If you know this experience you will understand my feelings about the trip I will describe. It makes you forget to breathe, you’re speechless, your knees go weak. The only thing you can mutter is “Wow!” Or as a Frenchman put it on Corsica: “Ohlala!” He was right, of course, even though he repeated the word 15 times.
The most astonishing of these moments in my life includes La Grivola as main actor. She – an almost 4000m mountain – managed to hide from me for two weeks, when suddenly she jumped into my face. We had been spending the first fortnight of our vacation in Aosta Valley, Italy with dismal weather. Actually the clouds were quite high, hanging at 2500m but if the surrounding mountains are higher than that you’ll find yourself very disappointed. Apart from a day near Gran Paradiso, who tried to pull the same stunt, there was nothing to laugh about.

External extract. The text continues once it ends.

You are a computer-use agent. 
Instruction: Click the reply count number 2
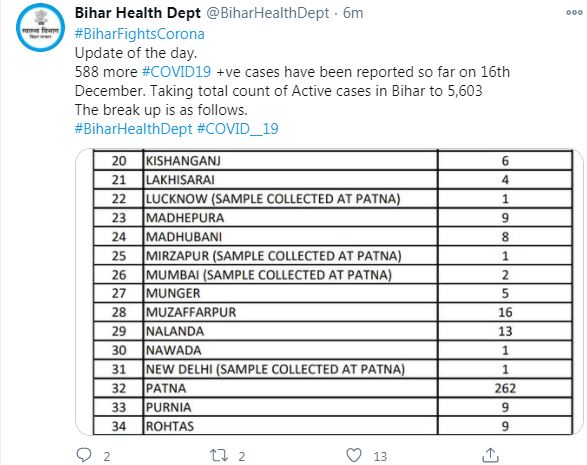click(x=107, y=456)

The day before the one I want to describe, the weather turned to the better and we did a hike along one of the slopes of the lower Aosta valley. The sun was shining but somehow it was terribly misty. We could see Mont Blanc at the upper end of the valley, but only barely. The closer mountains were clearly visible however.
So when we loked out of the window on the next morning and saw the same weather, fine but misty, we decided to gamble on it. How about having a try on Monte Emilius, which at more than 3500m towers some 3000m above the city of Aosta. This meant driving to the ski resort of Pila, which lies at 1800m to the south of the city. Up we went and while doing so the mists started to clear. The valley floor became more or less invisible but the views around us became crisp an clear. And what views they were! All the 4000m+ peaks of the western Alps at one glance: Grand Combin, Matterhorn, Dent d’Herens and the whole Monte Rosa Massif, only to name a few.

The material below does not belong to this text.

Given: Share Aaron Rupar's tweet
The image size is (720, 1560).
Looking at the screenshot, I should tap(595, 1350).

Our exaltation gave way to frustration however – the “village” of Pila consists only of a couple of very large hotels – empty at the time. In order to reach the parking lot we had to drive through the hotel! Through the garage anyway – at least a kilometre of concrete. And the chair lift, which should have taken us some 500m higher, was out of work! Reaching Emilius (and returning) was out of the question, so what to do?

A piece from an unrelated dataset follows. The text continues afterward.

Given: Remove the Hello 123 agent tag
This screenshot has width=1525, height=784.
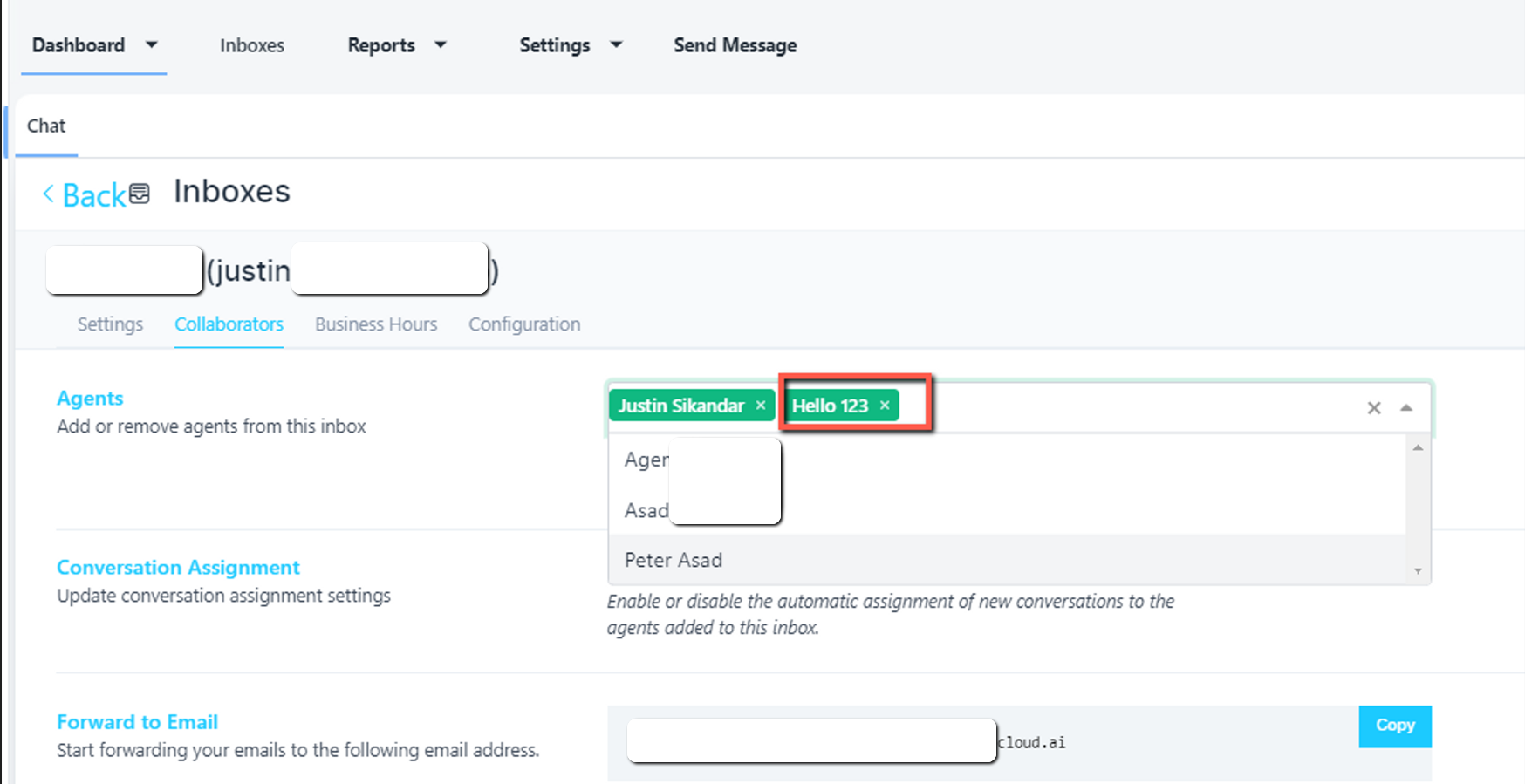Looking at the screenshot, I should point(885,406).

Pila is located at the centre of a natural amphitheatre, with a large ridge enclosing it in a half circle. Naturally, for a ski resort, there are lots of ski lifts and quite many downhill courses – even a golf course. After a look at the map we decided to make it to a pass on the western part of the ridge (east of Punta del Drinc) and then hiking or scrambling eastward along it until we reached Punta della Valletta at 3090m.
So off we went and – as we always do – missed our way. But the pass was clearly visible so we knew the general direction and finally bushwacked our way to the base of the pass. There we found the trail again and started the steep ascent. Since the terrain was rugged each of us used our own judgement for the best trail so that I started to get ahead of my girlfriend and closed in on the pass alone. My intentions were set on finally getting a view of Mont Blanc, which I had never seen before. I just wanted to shoot a picture!
Within the last 10 steps suddenly a shadow started to loom above me. I made it to the top and there it was: La Grivola, a perfectly shaped pyramid mountain! The picture can only tell you part of what you really see on that pass. The pass is at 2600m. It drops very steeply into the Cogne Valley at some 800m. La Grivola is 3969m high. And the distance across the valley is maybe 5km. You get the impression that the way down to the valley floor is farther than the way to the summit. And you fell like you could stretch out your arm and touch this beauty.
The other 4000m+ summits were forgotten. For the remainder of the day it was La Grivola which drew our attention. There are a great number of high summits and glaciers nearby – but in the end the eyes always turned back. It didn’t matter that we didn’t reach Punta della Valetta – we had to turn around on a side summit since there would have been some class IV climbing involved – which we wouldn’t have been able to do at the time.